London’s leading index recovered Fromm early losses on Wednesday as investors looked past the threat of rising prices.
CPI Inflation fell to 3.1% as the impact of ‘Eat Out to Help Out’ fell out of core inflation data.
The FTSE 100 was trading 7,222, up 0.07% shortly after midday in London.
“The FTSE 100 started a bit lower on Wednesday after UK inflation moderated to come in just short of expectations,” says AJ Bell financial analyst Danni Hewson.
“However, these figures are already firmly in the rear-view mirror and probably bear little comparison to current realities given the surge in energy prices and mounting supply chain issues seen in October.”
Despite inflation easing slightly there is a consensus building that the Bank of England will have to act given inflation at 3.1% is way above their 2% target.
Rising fuel prices and energy bills are the main driver of inflation and are eroding household spending, igniting fears economic conditions are likely to deteriorate.
“UK CPI announced this morning was a little behind expectations, there’s a lot of noise and distortion in the release.
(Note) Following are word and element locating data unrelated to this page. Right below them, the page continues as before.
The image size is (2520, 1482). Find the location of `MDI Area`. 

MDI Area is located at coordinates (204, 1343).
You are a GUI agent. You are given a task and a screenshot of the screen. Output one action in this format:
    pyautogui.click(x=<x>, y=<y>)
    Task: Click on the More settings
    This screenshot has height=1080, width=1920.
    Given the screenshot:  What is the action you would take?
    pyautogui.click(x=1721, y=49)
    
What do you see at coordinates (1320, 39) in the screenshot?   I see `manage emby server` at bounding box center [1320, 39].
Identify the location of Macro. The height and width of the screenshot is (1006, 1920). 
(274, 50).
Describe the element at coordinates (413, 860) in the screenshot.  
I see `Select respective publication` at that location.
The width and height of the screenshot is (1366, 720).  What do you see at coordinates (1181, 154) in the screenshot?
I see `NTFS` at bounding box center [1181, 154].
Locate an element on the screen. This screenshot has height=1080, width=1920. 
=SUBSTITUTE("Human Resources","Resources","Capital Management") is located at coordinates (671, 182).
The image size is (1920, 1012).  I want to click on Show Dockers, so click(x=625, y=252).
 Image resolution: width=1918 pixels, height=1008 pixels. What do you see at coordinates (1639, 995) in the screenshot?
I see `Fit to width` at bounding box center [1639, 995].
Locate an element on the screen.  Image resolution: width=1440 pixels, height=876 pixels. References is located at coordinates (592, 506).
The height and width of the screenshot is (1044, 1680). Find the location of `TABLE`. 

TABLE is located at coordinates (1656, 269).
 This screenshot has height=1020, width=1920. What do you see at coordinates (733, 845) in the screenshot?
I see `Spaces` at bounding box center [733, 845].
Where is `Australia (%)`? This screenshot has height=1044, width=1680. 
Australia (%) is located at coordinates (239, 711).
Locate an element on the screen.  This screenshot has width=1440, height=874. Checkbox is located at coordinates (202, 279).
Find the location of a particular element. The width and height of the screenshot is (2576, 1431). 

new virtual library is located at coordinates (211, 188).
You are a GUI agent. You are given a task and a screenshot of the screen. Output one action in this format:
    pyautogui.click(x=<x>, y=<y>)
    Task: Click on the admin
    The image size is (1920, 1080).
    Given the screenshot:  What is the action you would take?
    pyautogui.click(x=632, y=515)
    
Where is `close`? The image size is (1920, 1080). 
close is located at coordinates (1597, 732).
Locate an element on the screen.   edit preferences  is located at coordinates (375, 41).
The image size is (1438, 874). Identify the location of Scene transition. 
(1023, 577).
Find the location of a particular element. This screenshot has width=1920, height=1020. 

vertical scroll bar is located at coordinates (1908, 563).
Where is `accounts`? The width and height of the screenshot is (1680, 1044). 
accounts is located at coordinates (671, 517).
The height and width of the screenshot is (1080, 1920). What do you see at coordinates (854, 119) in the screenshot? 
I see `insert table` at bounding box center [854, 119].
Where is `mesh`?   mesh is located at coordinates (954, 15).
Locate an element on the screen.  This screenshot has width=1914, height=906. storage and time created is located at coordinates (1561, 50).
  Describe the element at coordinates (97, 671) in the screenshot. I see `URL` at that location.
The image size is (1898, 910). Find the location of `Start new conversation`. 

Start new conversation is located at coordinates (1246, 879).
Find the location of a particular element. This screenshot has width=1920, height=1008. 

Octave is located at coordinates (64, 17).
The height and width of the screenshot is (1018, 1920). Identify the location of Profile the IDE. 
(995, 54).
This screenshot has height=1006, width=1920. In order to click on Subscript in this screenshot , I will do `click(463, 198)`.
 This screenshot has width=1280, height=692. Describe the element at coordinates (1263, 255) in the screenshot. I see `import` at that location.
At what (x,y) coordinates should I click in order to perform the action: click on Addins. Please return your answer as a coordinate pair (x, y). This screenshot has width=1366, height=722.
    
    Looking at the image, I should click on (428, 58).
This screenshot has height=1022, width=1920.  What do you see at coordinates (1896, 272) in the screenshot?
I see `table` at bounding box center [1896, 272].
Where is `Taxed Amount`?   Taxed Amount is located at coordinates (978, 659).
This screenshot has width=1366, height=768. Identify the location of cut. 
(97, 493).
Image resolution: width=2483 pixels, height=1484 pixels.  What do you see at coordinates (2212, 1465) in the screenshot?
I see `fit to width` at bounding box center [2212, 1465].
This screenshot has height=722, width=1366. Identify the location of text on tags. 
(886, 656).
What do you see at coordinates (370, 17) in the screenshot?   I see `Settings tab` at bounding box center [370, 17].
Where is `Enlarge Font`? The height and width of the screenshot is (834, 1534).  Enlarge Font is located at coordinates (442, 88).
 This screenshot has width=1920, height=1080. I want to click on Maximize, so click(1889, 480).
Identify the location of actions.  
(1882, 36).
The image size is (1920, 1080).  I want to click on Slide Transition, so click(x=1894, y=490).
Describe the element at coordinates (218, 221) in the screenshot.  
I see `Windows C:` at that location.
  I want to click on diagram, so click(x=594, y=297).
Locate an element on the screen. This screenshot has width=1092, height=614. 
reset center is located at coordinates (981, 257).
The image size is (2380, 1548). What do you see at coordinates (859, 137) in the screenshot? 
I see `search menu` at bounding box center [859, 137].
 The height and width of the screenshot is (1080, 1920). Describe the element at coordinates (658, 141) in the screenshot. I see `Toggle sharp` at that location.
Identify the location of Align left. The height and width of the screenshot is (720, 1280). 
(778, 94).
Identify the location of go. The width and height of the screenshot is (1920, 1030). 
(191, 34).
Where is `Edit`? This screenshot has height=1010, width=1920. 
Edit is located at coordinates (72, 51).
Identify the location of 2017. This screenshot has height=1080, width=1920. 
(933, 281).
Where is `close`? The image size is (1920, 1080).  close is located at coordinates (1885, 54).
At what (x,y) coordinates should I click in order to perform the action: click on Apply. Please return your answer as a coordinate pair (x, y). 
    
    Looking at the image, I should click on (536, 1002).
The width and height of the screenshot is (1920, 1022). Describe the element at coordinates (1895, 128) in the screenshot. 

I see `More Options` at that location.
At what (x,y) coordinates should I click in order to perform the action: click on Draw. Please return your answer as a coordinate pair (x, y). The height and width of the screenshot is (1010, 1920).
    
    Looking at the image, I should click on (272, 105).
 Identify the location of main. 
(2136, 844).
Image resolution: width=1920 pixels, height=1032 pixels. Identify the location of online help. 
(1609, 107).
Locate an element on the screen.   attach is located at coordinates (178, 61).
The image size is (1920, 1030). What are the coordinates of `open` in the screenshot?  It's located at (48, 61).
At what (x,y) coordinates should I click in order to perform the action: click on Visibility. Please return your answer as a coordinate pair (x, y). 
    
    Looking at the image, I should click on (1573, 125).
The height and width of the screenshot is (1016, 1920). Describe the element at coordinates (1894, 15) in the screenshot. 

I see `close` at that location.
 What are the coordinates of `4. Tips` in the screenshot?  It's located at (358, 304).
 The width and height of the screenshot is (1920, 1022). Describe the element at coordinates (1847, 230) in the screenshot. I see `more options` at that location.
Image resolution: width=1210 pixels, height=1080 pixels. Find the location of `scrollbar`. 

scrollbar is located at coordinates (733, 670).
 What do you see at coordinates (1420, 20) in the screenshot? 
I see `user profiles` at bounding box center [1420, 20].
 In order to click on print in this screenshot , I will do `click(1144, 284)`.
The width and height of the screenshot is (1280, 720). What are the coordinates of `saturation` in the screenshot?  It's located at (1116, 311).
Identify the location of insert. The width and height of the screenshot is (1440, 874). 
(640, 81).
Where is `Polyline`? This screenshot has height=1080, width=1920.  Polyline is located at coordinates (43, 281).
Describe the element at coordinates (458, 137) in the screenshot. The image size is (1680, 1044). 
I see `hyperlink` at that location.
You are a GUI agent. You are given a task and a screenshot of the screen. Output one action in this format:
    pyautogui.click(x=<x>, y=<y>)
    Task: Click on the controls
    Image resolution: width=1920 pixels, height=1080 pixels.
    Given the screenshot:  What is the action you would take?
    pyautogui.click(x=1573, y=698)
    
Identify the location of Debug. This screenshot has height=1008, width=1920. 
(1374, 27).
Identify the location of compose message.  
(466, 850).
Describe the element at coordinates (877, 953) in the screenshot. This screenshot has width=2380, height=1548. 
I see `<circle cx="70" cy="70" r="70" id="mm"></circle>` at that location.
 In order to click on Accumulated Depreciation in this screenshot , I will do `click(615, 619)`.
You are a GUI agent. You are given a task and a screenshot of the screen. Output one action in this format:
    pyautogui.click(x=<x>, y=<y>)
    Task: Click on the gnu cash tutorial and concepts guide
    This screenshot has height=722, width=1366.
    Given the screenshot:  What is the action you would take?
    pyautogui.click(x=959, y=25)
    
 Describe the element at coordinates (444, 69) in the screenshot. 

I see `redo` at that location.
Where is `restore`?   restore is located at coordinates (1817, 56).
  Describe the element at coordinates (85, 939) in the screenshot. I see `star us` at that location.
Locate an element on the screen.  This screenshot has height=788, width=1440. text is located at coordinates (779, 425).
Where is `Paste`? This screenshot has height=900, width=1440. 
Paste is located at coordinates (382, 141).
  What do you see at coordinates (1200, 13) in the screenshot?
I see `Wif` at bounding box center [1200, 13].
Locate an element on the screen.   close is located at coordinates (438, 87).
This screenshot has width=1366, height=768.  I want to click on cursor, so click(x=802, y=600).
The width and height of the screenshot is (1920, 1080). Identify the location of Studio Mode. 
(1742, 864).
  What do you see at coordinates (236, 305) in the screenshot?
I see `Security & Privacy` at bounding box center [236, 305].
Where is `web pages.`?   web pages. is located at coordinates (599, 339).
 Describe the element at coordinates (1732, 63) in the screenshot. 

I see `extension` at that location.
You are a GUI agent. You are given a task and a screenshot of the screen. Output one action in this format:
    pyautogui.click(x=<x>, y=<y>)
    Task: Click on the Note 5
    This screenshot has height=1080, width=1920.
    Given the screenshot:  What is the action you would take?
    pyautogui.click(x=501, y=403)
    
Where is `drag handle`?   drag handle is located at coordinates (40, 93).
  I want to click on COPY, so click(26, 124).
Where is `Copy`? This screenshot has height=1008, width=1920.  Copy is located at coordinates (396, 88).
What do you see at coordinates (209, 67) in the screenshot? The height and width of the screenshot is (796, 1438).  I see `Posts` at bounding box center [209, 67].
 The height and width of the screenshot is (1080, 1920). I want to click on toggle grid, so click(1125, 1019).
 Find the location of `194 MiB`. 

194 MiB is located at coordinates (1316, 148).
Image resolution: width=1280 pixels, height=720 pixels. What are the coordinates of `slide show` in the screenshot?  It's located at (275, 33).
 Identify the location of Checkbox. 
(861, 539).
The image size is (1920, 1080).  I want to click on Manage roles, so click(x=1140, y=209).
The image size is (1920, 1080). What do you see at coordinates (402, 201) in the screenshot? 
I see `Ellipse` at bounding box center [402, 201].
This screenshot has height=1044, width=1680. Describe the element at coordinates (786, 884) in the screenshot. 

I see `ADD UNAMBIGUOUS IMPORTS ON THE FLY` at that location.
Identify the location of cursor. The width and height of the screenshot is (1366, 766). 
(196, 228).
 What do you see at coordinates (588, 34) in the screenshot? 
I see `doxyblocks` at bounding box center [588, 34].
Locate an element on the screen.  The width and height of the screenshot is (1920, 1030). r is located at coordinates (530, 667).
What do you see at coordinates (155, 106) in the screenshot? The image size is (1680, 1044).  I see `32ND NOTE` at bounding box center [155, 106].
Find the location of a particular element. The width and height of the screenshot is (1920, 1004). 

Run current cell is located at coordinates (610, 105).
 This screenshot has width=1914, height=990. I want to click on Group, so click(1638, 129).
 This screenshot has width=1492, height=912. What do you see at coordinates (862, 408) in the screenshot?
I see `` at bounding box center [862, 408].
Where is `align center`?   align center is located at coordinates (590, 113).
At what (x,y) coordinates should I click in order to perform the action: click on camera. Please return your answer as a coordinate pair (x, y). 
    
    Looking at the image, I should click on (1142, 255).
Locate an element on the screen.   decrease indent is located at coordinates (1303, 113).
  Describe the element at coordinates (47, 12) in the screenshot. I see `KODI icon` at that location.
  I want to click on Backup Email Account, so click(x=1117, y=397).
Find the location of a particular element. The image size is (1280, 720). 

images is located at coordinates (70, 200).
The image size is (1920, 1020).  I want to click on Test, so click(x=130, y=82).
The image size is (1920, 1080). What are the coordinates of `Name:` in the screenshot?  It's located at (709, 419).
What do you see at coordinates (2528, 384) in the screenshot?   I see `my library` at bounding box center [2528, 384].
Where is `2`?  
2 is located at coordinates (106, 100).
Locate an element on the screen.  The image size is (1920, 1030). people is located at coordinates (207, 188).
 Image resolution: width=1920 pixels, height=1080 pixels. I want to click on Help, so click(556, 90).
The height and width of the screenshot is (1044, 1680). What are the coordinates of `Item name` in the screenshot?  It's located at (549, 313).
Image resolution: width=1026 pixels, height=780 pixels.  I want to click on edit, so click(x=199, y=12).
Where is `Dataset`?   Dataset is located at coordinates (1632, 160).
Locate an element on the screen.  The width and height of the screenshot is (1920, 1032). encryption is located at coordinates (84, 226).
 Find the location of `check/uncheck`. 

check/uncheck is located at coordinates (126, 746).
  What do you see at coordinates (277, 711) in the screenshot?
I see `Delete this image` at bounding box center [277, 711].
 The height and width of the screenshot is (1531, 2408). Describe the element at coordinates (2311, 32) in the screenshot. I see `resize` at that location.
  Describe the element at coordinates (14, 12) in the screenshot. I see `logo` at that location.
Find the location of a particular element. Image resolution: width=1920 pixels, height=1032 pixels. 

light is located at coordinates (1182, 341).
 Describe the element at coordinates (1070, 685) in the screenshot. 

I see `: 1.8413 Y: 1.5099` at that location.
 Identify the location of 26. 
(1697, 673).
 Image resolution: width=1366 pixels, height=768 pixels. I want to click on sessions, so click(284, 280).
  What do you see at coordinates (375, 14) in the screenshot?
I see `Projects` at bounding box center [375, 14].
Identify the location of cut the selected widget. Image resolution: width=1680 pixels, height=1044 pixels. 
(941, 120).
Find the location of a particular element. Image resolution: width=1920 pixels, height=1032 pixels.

I don’t think it will change any minds on the MPC. The real anxiety that the committee need to decide on is rising fuel prices over the next five months, as they will inflate headline inflation and will depress retail sales, but they could feed through into higher wage settlements,” said Guy Foster, chief strategist at wealth manager Brewin Dolphin.
“Edging interest rates up makes sense, although in truth consumers are not particularly exposed to interest rate risk in the short term. Energy bills will be hurting them much more than the Bank of England is likely too. The Chancellor could cut VAT on utilities bills but it feels at odds with the prevailing COP26 mood.”
Mining companies were among the biggest fallers of Wednesday as investors digested further bad news from Chinese property developers. China are the biggest consumer of natural resources with much being used in the construction industry.
Rio Tinto, Antofagasta and Anglo American were down 3.5%, 3.3% and 1.7% respectively.
Antofagasta was also hit by poor production figures.
“An iffy production report from Antofagasta has put the miner on the back foot. Blaming the weather would often get short shrift from investors but it is possible to have some sympathy with the epic drought conditions Antofagasta is facing at its copper operations in Chile,’ said Danni Hewson.
“Getting metals out of the ground requires plenty of water and Chile has faced years of minimal rainfall. There is also some concern about looming changes to Chilean mining royalties which could see the company get a smaller share of production revenues.”